Intimidé par son air de majesté, je crus que c’était le préteur qui entrait. J’essayai donc de me lever et j’avais déjà les pieds nus sur le carreau[3] quand Agamemnon me dit en souriant de mon empressement : « Tiens-toi donc, imbécile. C’est le sévir Habinnas, marbrier de son état, et connu comme un spécialiste de talent pour les monuments funèbres. » Rassuré par ces paroles, je me recouchai sur le coude, contemplant avec admiration l’entrée du sévir.

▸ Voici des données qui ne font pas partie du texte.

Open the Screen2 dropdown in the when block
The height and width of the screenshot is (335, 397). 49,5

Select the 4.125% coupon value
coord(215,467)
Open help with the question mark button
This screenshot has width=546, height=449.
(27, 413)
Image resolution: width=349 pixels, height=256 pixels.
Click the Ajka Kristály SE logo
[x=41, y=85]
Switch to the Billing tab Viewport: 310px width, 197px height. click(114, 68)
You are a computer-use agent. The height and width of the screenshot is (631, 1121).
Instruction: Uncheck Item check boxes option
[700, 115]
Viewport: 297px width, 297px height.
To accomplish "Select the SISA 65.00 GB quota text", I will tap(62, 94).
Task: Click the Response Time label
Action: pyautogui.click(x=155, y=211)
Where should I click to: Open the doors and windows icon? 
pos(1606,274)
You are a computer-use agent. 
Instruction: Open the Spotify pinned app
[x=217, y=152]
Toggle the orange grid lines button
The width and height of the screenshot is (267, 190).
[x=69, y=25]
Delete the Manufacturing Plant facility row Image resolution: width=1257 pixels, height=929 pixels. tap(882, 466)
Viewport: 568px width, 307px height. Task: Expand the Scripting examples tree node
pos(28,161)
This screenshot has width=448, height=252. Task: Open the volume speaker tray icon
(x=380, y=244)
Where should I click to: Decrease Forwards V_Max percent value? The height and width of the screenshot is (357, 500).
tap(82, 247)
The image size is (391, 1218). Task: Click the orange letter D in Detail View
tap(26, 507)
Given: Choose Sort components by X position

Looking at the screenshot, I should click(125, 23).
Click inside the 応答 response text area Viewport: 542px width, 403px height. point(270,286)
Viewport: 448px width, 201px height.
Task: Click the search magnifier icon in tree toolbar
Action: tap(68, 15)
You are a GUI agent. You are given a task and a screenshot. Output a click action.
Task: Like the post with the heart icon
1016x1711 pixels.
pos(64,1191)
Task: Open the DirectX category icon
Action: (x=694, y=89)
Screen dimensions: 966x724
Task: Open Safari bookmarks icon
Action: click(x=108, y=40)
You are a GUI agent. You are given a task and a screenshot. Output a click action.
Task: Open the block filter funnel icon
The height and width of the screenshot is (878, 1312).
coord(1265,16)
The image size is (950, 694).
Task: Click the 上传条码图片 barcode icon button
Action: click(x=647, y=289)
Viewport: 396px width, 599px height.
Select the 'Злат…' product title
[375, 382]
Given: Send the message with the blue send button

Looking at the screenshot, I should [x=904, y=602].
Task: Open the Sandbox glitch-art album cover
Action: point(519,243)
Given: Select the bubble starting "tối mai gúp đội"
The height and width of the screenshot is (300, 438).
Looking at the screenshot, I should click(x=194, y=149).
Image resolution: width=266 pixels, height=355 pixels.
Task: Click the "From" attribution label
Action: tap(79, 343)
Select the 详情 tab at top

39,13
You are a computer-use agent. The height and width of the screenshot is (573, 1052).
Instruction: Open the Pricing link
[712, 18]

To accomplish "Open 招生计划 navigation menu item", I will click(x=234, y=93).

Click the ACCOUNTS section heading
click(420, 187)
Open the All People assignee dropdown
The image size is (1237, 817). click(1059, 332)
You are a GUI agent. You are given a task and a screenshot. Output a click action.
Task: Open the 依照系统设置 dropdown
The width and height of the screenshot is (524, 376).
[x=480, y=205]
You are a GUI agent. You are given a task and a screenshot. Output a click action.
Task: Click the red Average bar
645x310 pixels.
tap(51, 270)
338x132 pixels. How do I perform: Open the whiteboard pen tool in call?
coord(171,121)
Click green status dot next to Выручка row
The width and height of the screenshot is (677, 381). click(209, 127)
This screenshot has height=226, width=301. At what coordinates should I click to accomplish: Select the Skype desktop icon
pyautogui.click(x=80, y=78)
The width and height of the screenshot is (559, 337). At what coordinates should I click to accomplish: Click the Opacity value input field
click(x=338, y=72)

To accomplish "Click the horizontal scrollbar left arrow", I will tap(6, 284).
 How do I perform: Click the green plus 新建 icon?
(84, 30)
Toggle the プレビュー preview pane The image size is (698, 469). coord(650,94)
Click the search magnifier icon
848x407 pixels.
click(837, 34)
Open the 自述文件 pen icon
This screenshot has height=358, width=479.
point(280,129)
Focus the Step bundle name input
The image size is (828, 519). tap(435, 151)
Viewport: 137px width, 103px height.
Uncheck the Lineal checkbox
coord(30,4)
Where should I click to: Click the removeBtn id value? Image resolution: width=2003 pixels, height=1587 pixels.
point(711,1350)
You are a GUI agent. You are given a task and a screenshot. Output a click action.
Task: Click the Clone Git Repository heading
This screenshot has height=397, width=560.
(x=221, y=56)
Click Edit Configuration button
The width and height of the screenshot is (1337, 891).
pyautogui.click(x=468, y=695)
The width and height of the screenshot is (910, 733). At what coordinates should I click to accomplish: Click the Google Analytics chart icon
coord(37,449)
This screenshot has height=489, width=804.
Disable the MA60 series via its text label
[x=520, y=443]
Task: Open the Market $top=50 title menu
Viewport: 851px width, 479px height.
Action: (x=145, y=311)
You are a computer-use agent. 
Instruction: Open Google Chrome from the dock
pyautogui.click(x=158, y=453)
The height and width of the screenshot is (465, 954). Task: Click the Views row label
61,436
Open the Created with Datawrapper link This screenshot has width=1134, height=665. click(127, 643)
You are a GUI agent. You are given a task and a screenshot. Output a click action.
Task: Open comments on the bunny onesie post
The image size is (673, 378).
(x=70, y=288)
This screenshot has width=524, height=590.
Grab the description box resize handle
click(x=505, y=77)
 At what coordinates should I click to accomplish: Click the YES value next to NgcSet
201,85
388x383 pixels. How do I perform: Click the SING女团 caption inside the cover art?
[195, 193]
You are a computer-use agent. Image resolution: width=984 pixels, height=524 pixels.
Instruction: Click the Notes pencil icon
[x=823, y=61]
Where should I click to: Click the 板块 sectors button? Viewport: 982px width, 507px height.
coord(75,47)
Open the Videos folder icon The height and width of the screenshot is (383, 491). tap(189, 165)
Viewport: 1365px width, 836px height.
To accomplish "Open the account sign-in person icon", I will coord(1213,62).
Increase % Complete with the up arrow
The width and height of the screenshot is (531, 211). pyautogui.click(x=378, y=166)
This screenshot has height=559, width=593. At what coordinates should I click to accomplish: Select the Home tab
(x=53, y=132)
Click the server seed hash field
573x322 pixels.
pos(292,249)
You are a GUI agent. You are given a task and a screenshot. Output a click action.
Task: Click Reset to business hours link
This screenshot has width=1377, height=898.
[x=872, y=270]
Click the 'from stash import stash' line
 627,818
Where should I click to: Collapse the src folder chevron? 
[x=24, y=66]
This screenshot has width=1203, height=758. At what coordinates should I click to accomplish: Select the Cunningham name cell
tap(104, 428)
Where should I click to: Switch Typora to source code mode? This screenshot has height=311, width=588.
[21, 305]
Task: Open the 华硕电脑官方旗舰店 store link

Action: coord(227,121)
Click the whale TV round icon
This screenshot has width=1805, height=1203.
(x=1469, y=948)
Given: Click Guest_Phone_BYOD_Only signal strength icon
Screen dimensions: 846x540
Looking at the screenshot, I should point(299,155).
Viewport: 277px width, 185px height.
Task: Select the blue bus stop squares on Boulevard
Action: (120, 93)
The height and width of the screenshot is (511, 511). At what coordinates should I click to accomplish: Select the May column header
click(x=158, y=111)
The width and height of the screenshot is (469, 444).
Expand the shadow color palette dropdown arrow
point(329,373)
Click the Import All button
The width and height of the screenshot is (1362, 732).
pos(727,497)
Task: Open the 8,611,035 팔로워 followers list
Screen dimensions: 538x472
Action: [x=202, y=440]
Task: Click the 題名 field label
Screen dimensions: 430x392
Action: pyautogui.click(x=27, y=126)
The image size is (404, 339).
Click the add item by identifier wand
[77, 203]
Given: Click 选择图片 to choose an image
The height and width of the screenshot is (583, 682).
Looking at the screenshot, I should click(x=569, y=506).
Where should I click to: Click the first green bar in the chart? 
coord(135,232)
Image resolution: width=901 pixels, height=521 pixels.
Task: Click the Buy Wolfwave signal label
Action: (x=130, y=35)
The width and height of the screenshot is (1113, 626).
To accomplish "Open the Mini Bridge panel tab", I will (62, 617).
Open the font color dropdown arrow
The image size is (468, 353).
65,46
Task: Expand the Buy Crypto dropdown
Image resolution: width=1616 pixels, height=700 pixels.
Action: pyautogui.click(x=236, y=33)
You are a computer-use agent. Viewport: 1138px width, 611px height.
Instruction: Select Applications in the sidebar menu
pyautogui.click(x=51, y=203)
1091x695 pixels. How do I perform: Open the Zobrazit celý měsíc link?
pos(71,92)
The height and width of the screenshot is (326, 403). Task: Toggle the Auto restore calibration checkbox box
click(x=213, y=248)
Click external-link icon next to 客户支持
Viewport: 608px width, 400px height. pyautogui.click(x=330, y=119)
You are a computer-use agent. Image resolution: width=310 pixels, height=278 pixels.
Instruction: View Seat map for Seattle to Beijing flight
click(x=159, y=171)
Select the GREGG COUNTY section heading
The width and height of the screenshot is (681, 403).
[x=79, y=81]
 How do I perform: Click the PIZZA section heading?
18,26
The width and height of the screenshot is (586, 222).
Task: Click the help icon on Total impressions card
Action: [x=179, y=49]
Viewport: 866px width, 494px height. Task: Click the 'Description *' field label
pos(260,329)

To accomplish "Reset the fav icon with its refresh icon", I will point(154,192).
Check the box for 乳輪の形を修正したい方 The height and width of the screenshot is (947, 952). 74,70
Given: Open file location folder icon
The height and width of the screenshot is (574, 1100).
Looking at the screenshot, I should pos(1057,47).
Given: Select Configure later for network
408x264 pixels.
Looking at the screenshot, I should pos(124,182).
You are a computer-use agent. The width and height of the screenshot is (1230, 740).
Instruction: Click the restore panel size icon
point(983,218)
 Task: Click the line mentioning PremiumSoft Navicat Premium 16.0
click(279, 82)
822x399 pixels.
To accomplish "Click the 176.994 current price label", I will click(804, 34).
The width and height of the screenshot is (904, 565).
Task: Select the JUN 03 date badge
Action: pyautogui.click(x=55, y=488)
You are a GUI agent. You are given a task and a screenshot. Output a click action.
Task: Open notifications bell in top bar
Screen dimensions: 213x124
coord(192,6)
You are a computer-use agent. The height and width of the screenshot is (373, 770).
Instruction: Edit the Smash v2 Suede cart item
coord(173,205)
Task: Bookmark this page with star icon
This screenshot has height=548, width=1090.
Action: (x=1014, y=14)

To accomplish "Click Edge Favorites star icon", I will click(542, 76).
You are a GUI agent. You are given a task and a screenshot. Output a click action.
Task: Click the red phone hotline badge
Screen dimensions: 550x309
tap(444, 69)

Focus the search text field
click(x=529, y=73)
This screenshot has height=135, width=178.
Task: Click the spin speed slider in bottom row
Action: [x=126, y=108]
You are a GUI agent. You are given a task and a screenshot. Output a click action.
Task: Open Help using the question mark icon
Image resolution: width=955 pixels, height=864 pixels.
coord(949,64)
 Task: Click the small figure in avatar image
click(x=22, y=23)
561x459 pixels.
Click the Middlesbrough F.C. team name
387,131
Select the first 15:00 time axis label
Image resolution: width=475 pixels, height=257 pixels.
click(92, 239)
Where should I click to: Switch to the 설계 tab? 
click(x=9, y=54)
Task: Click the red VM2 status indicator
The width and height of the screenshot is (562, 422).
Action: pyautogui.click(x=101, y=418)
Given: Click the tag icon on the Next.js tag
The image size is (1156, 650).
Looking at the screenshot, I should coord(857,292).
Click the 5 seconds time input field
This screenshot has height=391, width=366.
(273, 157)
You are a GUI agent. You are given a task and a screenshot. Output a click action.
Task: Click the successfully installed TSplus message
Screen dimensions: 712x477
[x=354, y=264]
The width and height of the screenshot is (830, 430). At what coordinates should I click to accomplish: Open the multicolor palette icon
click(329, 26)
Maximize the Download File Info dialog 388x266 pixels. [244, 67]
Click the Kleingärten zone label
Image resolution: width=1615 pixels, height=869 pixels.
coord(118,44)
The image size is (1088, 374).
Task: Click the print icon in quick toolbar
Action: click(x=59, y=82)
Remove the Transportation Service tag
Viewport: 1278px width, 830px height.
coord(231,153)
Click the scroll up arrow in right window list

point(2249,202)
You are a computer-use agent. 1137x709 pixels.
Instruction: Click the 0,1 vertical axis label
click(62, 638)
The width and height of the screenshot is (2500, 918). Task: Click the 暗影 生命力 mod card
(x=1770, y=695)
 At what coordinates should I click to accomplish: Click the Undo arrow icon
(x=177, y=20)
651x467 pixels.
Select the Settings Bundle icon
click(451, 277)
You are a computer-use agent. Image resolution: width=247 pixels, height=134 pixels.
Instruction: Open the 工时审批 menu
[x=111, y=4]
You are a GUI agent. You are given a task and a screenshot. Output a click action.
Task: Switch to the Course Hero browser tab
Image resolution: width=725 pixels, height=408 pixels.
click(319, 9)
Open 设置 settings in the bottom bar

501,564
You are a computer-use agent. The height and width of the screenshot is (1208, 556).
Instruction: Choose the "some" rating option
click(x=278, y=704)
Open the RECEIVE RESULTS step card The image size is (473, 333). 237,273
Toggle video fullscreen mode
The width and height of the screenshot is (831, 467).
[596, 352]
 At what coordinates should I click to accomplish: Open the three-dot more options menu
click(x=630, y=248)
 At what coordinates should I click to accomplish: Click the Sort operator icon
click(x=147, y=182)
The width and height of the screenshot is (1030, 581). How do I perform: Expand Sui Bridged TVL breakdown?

  1. Il y avait plusieurs sortes de mattées, mais ce plat suppose toujours un hachis d’aliments délicats. On les servait immédiatement avant le dernier service ou dessert.
  2. Les Romains étaient ordinairement vêtus de blanc. Quand, sous les empereurs, on délaissa la toge pour porter des habits de couleur, les magistrats de province la conservèrent : le blanc chez les Romains était donc habillé, cérémonieux, officiel, — comme le noir à notre époque.
  3. On devait se lever quand entraient les premiers magistrats du pays — et surtout le préteur — pour leur rendre hommage. Comme avant de se mettre à table on remplaçait ses chaussures par des mules qu’on laissait au bas du lit, quand on se levait brusquement, on mettait les pieds nus sur le carreau, comme le fait ici Encolpe.